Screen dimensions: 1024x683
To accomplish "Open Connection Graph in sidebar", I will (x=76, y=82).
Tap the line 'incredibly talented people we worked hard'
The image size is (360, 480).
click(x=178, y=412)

■ BRIEF: Transcribe, exactly and completely, all of the entries.

■ OUTPUT FOR THIS TASK:
Screen dimensions: 1024x683
To accomplish "Open Connection Graph in sidebar", I will (x=76, y=82).
Tap the line 'incredibly talented people we worked hard'
The image size is (360, 480).
click(x=178, y=412)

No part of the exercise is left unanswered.